A l'inverse de ce que soutient le recourant, son droit aux relations personnelles avec ses enfants n'a pas été supprimé (retiré), comme une ultima ratio en matière de relations personnelles, mais uniquement suspendu en raison du fait, d'une part, qu'il s'agissait-là de la volonté des enfants et, d'autre part que le recourant ne se pliait pas, préalablement à une reprise effective de ses relations avec ses enfants, à la participation à une guidance parentale.

Le fait que le droit de visite du recourant ait été suspendu implique que, dans son principe, il est maintenu mais que la question devra être revue dans le futur, eu égard à l'évolution des circonstances. Dans ce sens, une suspension n'est pas définitive, mais consiste en une mesure momentanée nécessitant réexamen ultérieur.

Par ailleurs, il ressort du dossier de la procédure que, si les enfants ne souhaitaient pas poursuivre l'exercice du droit de visite, préalablement à la décision déjà, c'était notamment en raison de la souffrance répétée que leur procurait chaque exercice de ce droit, du fait des critiques constantes et ordurières proférées par le recourant à l'égard de leur mère.

En outre, et fondamentalement, il s'agit de relever que la volonté de ne plus voir s'exercer, en l'état, les relations prévues entre eux et leur père émane d'adolescents âgés dorénavant de 14 et 16 ans, dont le dossier enseigne qu'ils sont épanouis, détendus, comme relevé lors de l'entretien avec le service social, intégrés à leur milieu scolaire et sportif, pleinement capables de discernement et en aucun cas, à teneur de la procédure, apparaissant sous l'influence de leur mère.

Conformément à la jurisprudence citée plus haut, une volonté constante et fermement exprimée de mineurs de cet âge, et dans ces circonstances, doit être mise au premier plan et justifie la suspension des relations avec leur père. Cette suspension correspond dès lors à leur intérêt et est conforme à leurs droits de la personnalité.
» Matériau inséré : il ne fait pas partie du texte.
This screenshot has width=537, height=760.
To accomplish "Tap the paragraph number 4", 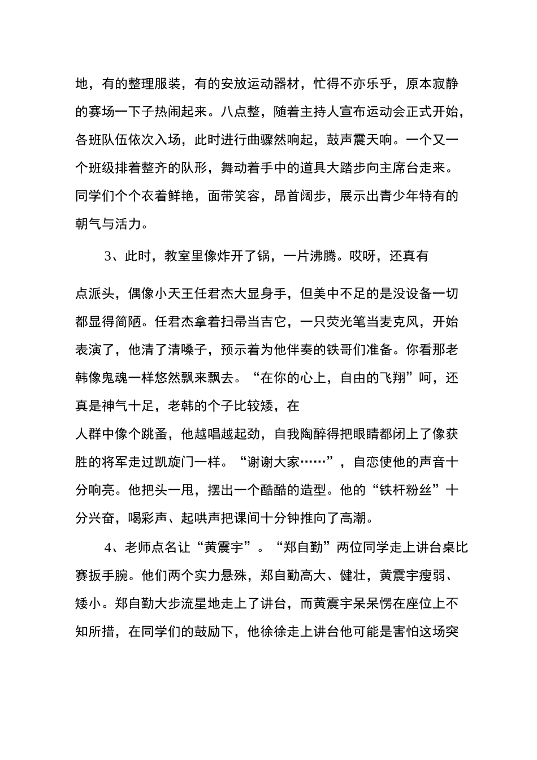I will click(x=107, y=547).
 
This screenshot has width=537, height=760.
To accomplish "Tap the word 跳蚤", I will click(x=154, y=434).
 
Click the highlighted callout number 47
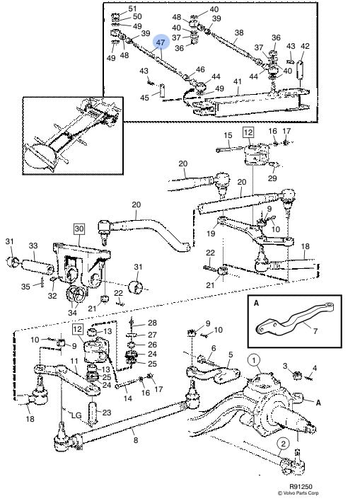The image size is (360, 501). [161, 42]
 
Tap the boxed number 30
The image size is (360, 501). [79, 229]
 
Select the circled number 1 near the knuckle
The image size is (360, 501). [254, 361]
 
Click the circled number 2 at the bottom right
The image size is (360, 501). [283, 444]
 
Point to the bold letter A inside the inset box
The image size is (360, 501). [256, 303]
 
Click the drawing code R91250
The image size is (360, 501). [301, 488]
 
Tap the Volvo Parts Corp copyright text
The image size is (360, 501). [298, 493]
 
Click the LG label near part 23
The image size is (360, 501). [76, 415]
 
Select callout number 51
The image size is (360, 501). [132, 8]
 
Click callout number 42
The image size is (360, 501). [305, 46]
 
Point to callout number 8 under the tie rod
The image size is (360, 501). [136, 440]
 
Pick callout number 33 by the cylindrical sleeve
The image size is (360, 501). [33, 246]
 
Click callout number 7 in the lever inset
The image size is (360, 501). [315, 331]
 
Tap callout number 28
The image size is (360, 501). [152, 323]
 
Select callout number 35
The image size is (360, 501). [25, 287]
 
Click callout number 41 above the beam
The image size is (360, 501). [238, 82]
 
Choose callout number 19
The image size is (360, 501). [211, 234]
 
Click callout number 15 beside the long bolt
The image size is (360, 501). [228, 135]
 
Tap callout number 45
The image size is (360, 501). [145, 97]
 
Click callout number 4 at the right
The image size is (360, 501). [314, 369]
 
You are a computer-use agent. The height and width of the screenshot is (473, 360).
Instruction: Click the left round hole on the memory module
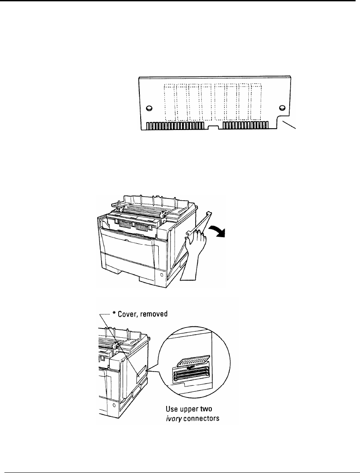tap(149, 108)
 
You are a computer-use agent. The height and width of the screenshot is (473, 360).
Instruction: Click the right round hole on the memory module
tap(282, 108)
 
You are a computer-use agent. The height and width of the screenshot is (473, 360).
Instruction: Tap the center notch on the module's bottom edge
tap(213, 127)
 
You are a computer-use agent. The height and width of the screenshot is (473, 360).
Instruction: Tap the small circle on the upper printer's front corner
tap(161, 274)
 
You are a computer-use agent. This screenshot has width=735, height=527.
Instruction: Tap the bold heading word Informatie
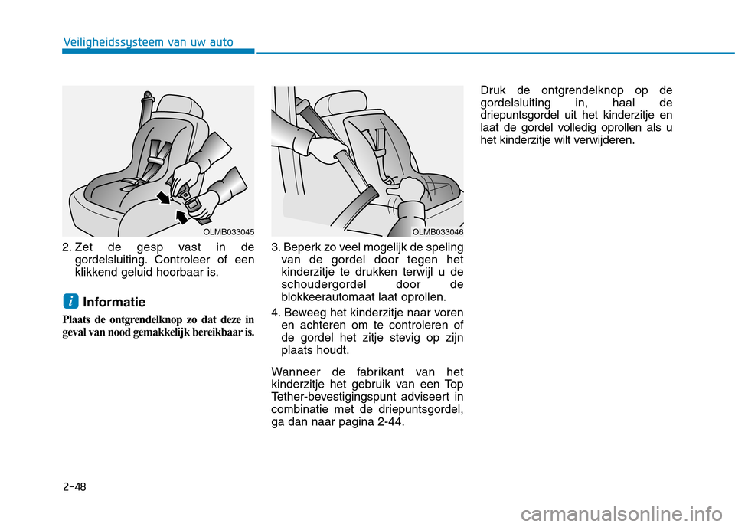(114, 303)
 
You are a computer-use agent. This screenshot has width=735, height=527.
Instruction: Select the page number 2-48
(75, 486)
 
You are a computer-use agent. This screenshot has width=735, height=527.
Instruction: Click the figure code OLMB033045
(229, 231)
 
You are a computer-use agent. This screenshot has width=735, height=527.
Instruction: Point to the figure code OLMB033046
(438, 231)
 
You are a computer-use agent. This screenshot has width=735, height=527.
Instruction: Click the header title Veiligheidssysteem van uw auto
(149, 42)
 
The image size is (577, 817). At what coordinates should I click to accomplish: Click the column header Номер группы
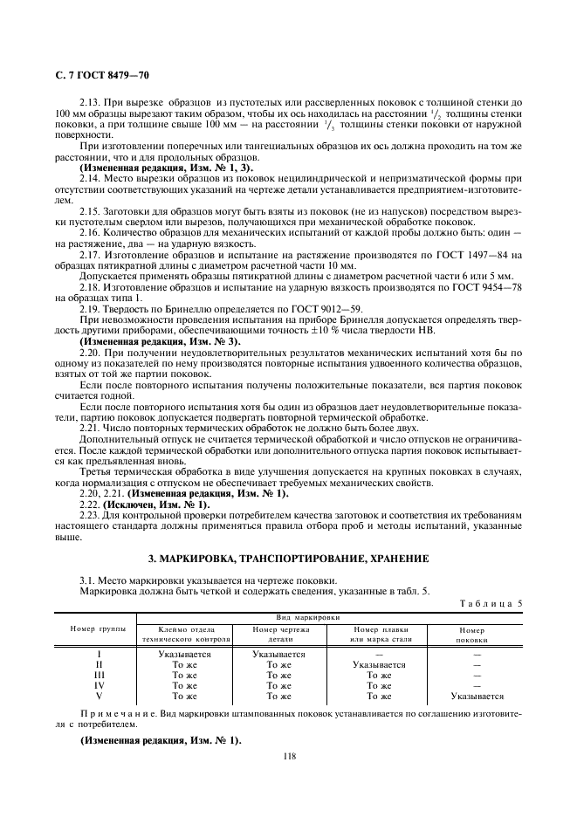(x=98, y=628)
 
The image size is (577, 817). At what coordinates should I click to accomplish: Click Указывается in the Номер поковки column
(x=477, y=696)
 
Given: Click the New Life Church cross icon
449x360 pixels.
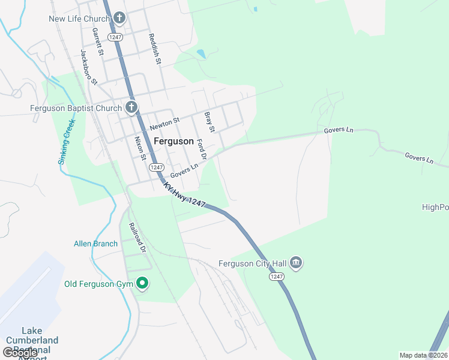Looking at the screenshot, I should [x=119, y=18].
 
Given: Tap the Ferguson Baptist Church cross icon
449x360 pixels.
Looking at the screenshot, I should [x=132, y=108].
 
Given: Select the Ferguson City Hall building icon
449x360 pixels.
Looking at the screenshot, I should [x=295, y=263].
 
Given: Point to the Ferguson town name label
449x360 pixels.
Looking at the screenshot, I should [x=173, y=142].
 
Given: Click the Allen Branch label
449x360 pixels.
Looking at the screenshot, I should [x=95, y=244].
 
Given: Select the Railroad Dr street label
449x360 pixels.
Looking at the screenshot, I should [x=137, y=238].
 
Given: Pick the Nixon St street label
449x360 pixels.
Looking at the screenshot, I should [x=140, y=148].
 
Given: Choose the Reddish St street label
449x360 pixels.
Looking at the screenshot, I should [x=155, y=49].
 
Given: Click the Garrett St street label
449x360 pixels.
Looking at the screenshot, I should [x=98, y=43].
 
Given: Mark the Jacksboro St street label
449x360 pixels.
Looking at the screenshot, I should [x=88, y=66].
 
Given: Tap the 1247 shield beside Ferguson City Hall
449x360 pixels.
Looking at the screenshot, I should [x=276, y=276].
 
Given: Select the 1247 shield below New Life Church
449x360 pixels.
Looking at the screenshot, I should [x=115, y=37].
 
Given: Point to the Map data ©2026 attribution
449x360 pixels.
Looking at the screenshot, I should [x=423, y=355].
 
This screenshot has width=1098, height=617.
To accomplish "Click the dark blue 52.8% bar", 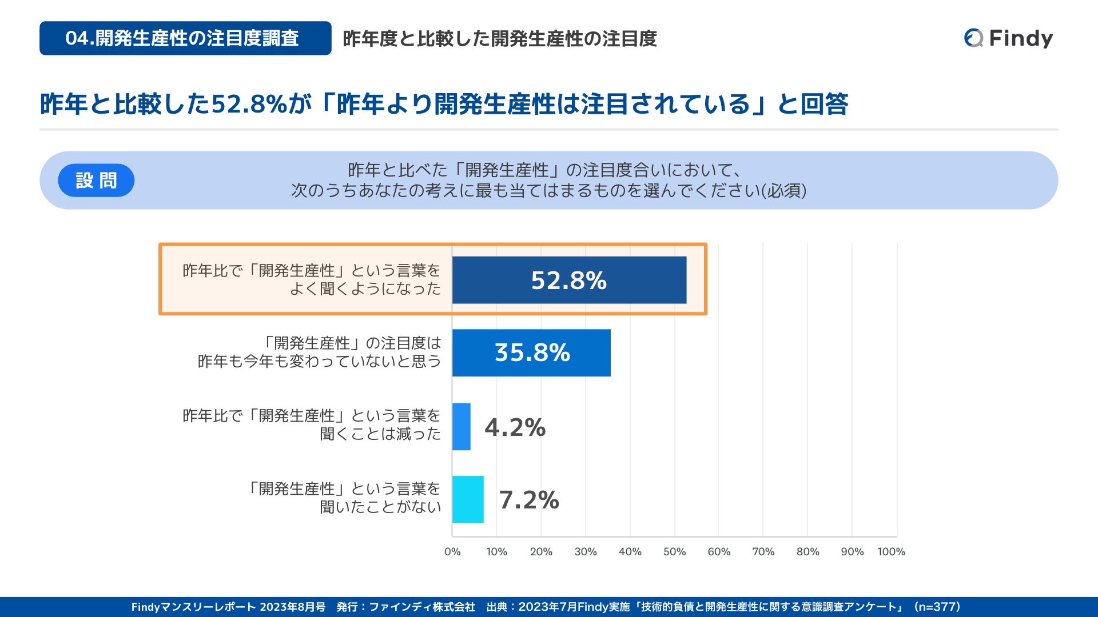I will click(569, 280).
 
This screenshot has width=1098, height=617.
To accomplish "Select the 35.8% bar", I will click(531, 352).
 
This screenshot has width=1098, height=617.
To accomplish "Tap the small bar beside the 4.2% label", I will click(461, 427).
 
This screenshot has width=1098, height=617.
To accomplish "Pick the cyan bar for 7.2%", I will click(468, 499).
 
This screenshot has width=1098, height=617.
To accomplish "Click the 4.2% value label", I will click(515, 427).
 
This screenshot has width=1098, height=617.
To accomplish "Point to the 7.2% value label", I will click(529, 500).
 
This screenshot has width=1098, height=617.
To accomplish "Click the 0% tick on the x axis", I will click(452, 552).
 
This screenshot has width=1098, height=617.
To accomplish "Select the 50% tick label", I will click(674, 552).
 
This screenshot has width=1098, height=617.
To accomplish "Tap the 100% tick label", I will click(891, 552).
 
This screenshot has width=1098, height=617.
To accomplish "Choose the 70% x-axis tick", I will click(763, 552).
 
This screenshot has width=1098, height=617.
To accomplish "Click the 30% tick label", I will click(585, 552).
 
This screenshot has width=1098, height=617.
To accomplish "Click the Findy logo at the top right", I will click(1008, 38).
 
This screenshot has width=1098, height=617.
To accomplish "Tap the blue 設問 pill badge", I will click(96, 181).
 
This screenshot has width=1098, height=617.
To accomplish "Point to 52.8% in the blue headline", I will click(249, 105).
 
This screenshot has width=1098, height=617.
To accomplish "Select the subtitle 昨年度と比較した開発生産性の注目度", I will click(499, 39).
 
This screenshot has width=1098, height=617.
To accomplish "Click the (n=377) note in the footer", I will click(938, 607).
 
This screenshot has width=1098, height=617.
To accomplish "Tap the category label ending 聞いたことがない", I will click(345, 498).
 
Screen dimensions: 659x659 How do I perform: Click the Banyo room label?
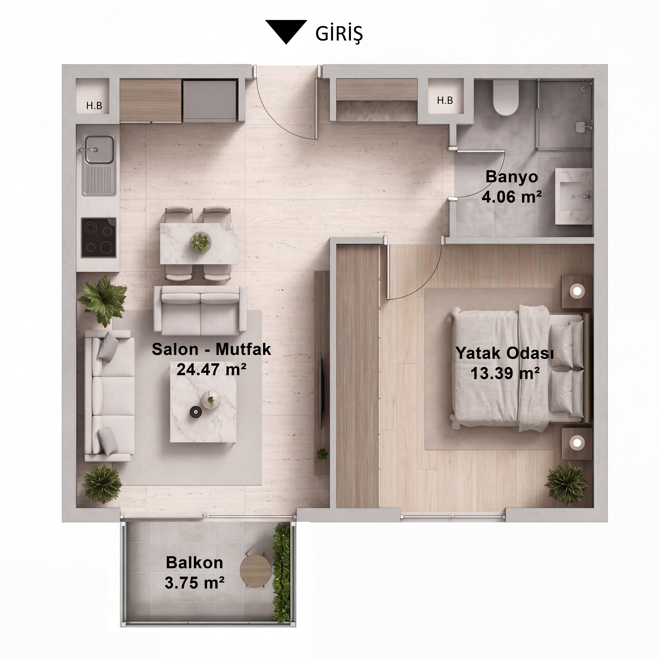[x=512, y=177]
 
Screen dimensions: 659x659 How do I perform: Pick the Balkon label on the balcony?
[x=194, y=562]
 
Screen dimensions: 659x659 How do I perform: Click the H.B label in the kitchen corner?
[x=94, y=106]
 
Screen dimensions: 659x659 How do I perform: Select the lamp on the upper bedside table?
[x=576, y=291]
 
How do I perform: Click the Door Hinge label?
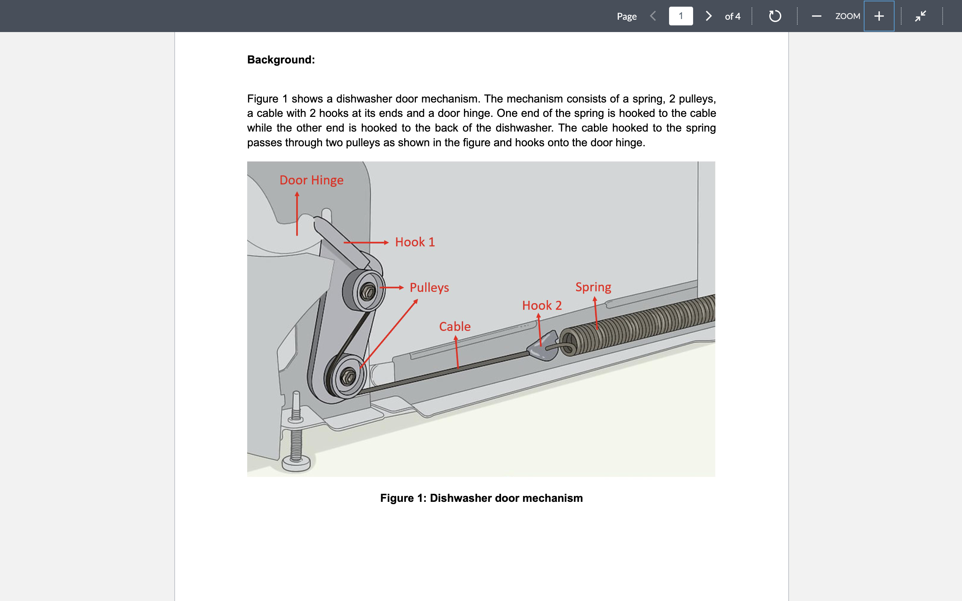[x=311, y=180]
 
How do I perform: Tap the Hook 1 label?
[x=415, y=242]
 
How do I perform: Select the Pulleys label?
[x=429, y=287]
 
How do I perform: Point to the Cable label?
[x=454, y=326]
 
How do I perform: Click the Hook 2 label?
[x=541, y=305]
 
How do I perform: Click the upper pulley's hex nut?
[x=367, y=292]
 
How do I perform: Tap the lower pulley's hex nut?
[x=348, y=376]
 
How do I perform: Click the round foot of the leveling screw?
[x=296, y=463]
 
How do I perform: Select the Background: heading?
[x=281, y=60]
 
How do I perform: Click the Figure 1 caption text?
[x=481, y=498]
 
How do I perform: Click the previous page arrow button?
[x=653, y=16]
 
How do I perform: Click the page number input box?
[x=680, y=16]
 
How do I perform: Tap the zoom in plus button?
[x=879, y=16]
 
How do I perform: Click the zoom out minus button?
[x=816, y=16]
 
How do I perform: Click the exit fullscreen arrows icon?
[x=921, y=16]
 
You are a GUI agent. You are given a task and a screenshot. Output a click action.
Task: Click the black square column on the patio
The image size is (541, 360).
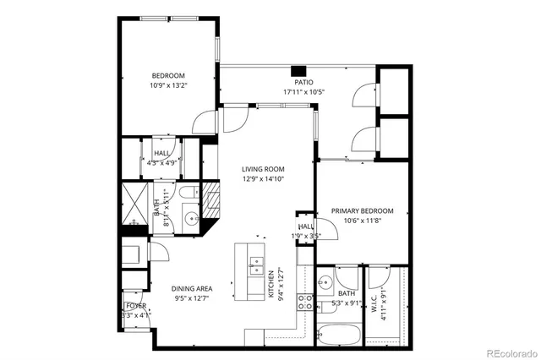[x=298, y=70]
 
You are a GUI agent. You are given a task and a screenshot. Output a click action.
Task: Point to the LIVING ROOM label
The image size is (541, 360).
[x=263, y=169]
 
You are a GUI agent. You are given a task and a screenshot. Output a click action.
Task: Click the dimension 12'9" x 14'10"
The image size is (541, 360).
[x=263, y=178]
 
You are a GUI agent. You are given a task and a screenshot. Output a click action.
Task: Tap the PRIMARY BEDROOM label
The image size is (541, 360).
[x=362, y=210]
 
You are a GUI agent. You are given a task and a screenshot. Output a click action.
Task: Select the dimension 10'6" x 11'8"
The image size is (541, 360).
[x=362, y=220]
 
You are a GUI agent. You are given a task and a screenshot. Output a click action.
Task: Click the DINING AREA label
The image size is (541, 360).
[x=192, y=289]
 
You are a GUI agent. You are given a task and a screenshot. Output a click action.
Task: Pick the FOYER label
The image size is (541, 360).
[x=135, y=306]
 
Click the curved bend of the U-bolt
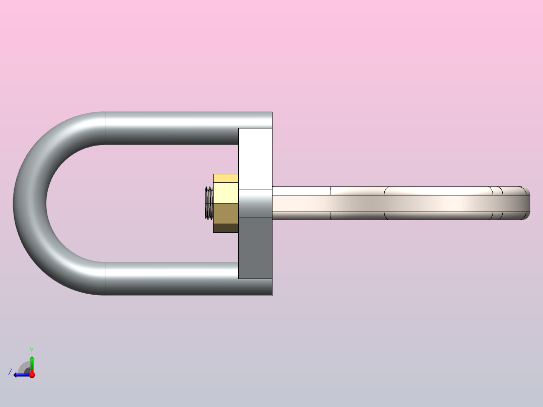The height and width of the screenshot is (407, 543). click(x=30, y=203)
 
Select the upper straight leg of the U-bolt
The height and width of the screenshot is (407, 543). click(x=171, y=128)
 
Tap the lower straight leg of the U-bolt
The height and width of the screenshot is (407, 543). click(x=171, y=278)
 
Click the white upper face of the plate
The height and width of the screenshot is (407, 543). click(x=255, y=158)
Une mesure moins stricte qu'une suspension n'était pas envisageable, ni souhaitable, d'une part, en raison de l'opposition affirmée des adolescents, mais d'autre part, également au vu de l'absence de volonté du recourant de se prêter à la mise en place du préalable de la guidance parentale, qui aurait pu permettre d'organiser la reprise d'un contact interrompu depuis plusieurs mois entre eux.

Le recourant soutient enfin à tort qu'une suspension des relations personnelles doit être nécessairement limitée dans la durée. La jurisprudence citée ne l'impose pas mais vise bien plutôt la mise en place (nouvellement) de relations surveillées (limitées dans le temps) dans le cadre de la reprise des relations interrompues entre un enfant et un parent (ATF 130 III 585 c.2.2.1 et 2.2.2; arrêt du Tribunal fédéral 5A_505/2013 c.6.3).

Ce grief est par ailleurs sans portée puisque, comme relevé plus haut, la suspension des relations est éminemment provisoire par nature et implique, en cas de modification des circonstances, un réexamen a futuro.

3. S'agissant du règlement des relations personnelles, la procédure n'est pas gratuite (art. 77 al.2 LaCC, 67 A et B RTFMC). Le recourant qui succombe sera condamné aux frais, arrêtés à 400 fr.

* * * * *


PAR CES MOTIFS,
La Chambre de surveillance :

A la forme :

Déclare recevable le recours formé le 6 mars 2024 par A______ contre l'ordonnance DTAE/10095/2023 rendue le 7 décembre 2023 par le Tribunal de protection de l’adulte et de l’enfant dans la cause C/10584/2023.

Au fond :

Le rejette.

Sur les frais :

Arrête les frais judiciaires à 400 fr.

Condamne A______ à payer ce montant à l'Etat de Genève, soit pour lui les Services financiers du Pouvoir judiciaire.

Siégeant :

Monsieur Cédric-Laurent MICHEL, président; Mesdames Paola CAMPOMAGNANI et Stéphanie MUSY, juges; Madame Jessica QUINODOZ, greffière.

 

 

 

 

 

 

 

Indication des voies de recours :

 

Conformément aux art. 72 ss de la loi fédérale sur le Tribunal fédéral du 17 juin 2005 (LTF; RS 173.110), la présente décision peut être portée dans les trente jours qui suivent sa notification avec expédition complète (art. 100 al. 1 LTF) par-devant le Tribunal fédéral par la voie du recours en matière civile.

 

Le recours doit être adressé au Tribunal fédéral, 1002 Lausanne.